■ **Listed entries**
──────────────────────────────
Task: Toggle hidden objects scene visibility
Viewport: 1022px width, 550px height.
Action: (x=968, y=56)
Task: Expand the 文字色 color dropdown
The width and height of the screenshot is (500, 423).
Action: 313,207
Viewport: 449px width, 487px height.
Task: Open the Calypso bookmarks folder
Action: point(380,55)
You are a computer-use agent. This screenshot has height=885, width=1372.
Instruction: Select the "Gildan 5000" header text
──────────────────────────────
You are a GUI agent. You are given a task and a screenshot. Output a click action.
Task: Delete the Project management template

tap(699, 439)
──────────────────────────────
■ **Work instruction**
Print only what lies in the material above starting at the line with "Task: Toggle hidden objects scene visibility" and ending at the line with "Task: Expand the 文字色 color dropdown", every line exactly as given.

■ **Answer to this problem**
Task: Toggle hidden objects scene visibility
Viewport: 1022px width, 550px height.
Action: (x=968, y=56)
Task: Expand the 文字色 color dropdown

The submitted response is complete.